Thus, w(.) depends on the OL pitch period. It decreases more rapidly for short pitch periods and less rapidly for long periods.

Finally, the samples of every concealed frame are multiplied by a linear function which is an interpolation between two consecutive attenuation factors, i.e.:


sfATT(n)=sf(n)fATT(n), n=0,1, . . . , N−1  (34)

where fATT(.) is updated at the end of each frame by:

f ATT ( n ) = g ATT ( i - 1 ) - g ATT ( i ) - g ATT ( i - 1 ) N n , n = 0 , 1 , , N - 1. ( 35 )

The updating in Equation (35) starts with i=1 (with gATT(0)=1) and i is incremented by one at the end of each frame. Equation (35) ensures that the gain will decrease gradually throughout the frame and will continue smoothly from frame to frame until zero is reached or the erasures stop.

The FEC concept comprising the repetition of the last pitch period (in case of voiced signals) or the resynthesis of a random signal (in case of unvoiced signals), followed by the modification due to pitch evolution and/or energy attenuation is repeated during the whole duration of frame erasures.

Signal Resynchronization

During concealment of voiced frames, as in Equation (11), the past signal is repeated using an estimated pitch lag. When the first good frame after a series of erasures is received, pitch discontinuity may appear which results in annoying artefact. The non-restrictive illustrative embodiment comprises a method for signal resynchronization to avoid this problem.

When the first good frame after a series of erasures is received, signal resynchronization is performed for voiced signals. The resynchronization is applied in the last concealed frame and the first correctly decoded frame to smooth out signal transitions and avoid the origin of artefacts. The principle of the disclosed signal resynchronization is shown in FIG. 4.

In decoder 401, the bitstream 400 of the first frame correctly received after frame erasure is decoded and synthesized to produce a decoded signal 404.

In concealed signal extender 402, a concealed signal 406 is generated in the current frame by the concealment algorithm which is a logical extension of the concealed signal 405 in the previous frame. More specifically, the concealment in the previous lost frame is continued in the current frame.

In cross-correlator 403, a cross-correlation analysis is performed between the two signals 404 and 406 in the current frame: the decoded signal 404 of the correctly received frame from the decoder 401 and the concealed signal 406 extended to the current frame by the extension unit 402. A delay 407 is extracted based on the cross-correlation analysis of cross-correlator 403.

The concealed signal 412 corresponding to the concatenation of the previous and current frames is supplied by a 2-frame buffer 412 receiving as inputs both the concealed signal 405 of the previous frame and the extended concealed signal 406 of the current frame. Based on the determined delay 407, a synchroniser 408 comprises a resampler for resampling the concealed signal 412 (corresponding to the concatenation of the previous and the current frame). For example, the resampler comprises a compressor or expander to compress or expand the concatenated concealed signal 412 depending on whether the delay 407 is positive or negative. The resulting resampled signal 416 is supplied to a 2-frame buffer 410. The idea is to align the phase of the concatenated concealed signal 412 with that of the decoded signal 404 from the correctly received frame.

---+---

§ **Exercises**
1 > According to the frame erasure concealment text, what is extracted from the analysis performed in cross-correlator 403?
2 > Carry on writing the frame erasure concealment text, beginning after its final sentence.

§ **Source material**
---+---

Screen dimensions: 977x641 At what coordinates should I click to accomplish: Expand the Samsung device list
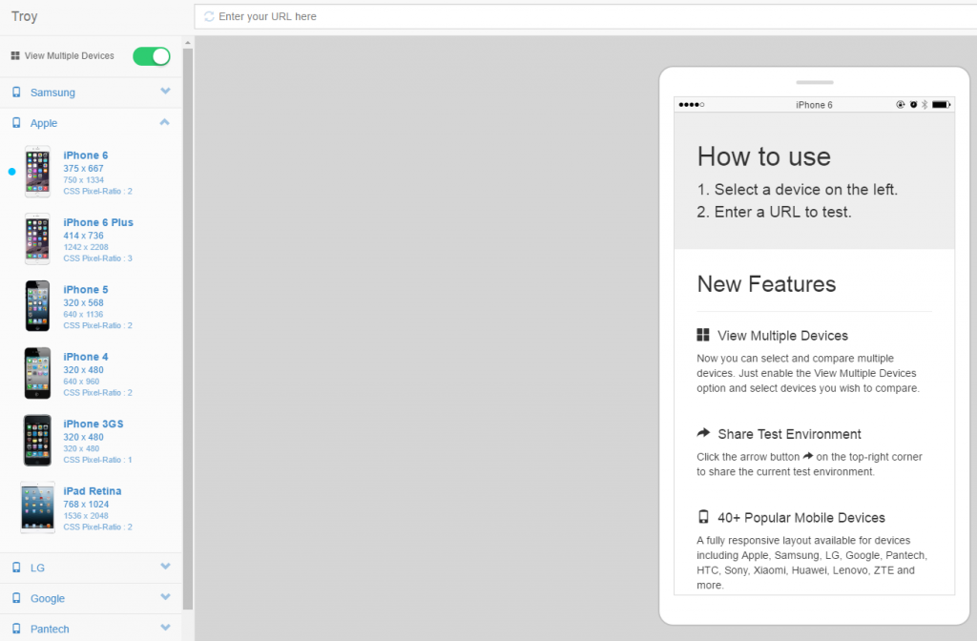tap(165, 92)
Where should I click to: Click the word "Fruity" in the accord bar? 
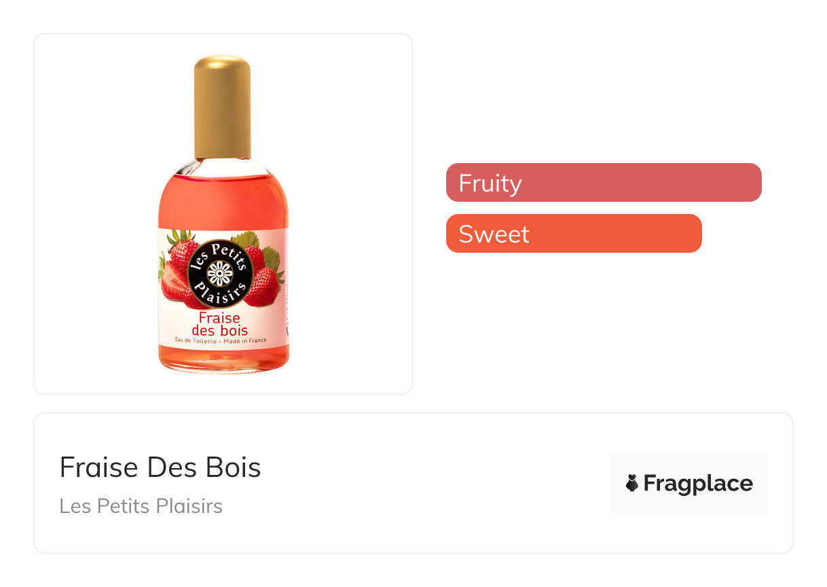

---+---

§ **Answers by task**
1 > A delay (delay 407) is extracted from the cross-correlation analysis.

2 >
After resampling the concealed signal (compression or expansion) in synchronizer 408, the part 409 of the resampled concealed signal corresponding to the previous frame is extracted and output through the 2-frame buffer 410. The part 411 of the resampled concealed signal corresponding to the current frame is extracted and output through the 2-frame buffer 410 and, then, is cross-faded with the decoded signal 404 of the correctly received frame using an OLA algorithm in recovery unit 414 to produce a synthesized signal 415 in the current frame. The OLA algorithm is described in detail in the following description.

In the first decoded frame after a series of packet losses, the concealment algorithm (extender 402) generates one more concealed signal 406 (in the same way as if the decoded frame was lost). A cross-correlation analysis (cross-correlator 403) is then performed between the concealed and the decoded signals in the range <−5;5>. Let the decoded signal be denoted as s(n) and the concealed signal as sx(n), where n=−N, . . . , 0, 1, . . . , N−1, where N is the frame size and is equal to 40 in this non-restrictive illustrative embodiment. It should be noted that the negative indices denote samples of the past concealed signal, i.e. prior to the decoded, correctly received frame. The correlation function is defined as:

X RSX ( i ) = n = 0 N - L RSX - 1 s x ( i + n ) s ( n ) , i = L RSX , , L RSX ( 36 )

where LRSX=5 is the resynchronization interval. The maximum of the correlation function is found and the delay corresponding to this maximum is retrieved as follows:

X RSX m = max i = - L RSX : L RSX ( X RSX ( i ) ) d RSX = arg max i = - L RSX : L RSX ( X RSX ( i ) ) ( 37 )

To normalize the maximum correlation, the following two energies are calculated using the following relations:

E 0 = n = 0 N - 1 s 2 ( n ) E 1 = n = 0 N - 1 s x 2 ( d RSX + n ) ( 38 )

and XRSXm is divided by the square root of their product:

C RSX = X RSX m E 0 E 1 ( 39 )

The resynchronization is not applied when there is a large discrepancy between the energies of the extrapolated frame and the correctly received frame. Therefore, an energy ratio is calculated using the following relation:

r RSX = max ( E 0 , E 1 ) min ( E 0 , E 1 ) . ( 40 )

The condition to proceed with the resynchronization is defined as:


[(lastclas==VOICED) AND (CRSX>0.7) AND (rRSX<2.0)]

where last_clas is the classification of the signal preceding the concealed period. If this condition is satisfied the concealed signal is extended or shortened (compressed) depending on the number of samples found earlier. It should be noted that this is done for the whole concealed signal sx(n), i.e. for:


n=−N, . . . , 0,1, . . . , N−1.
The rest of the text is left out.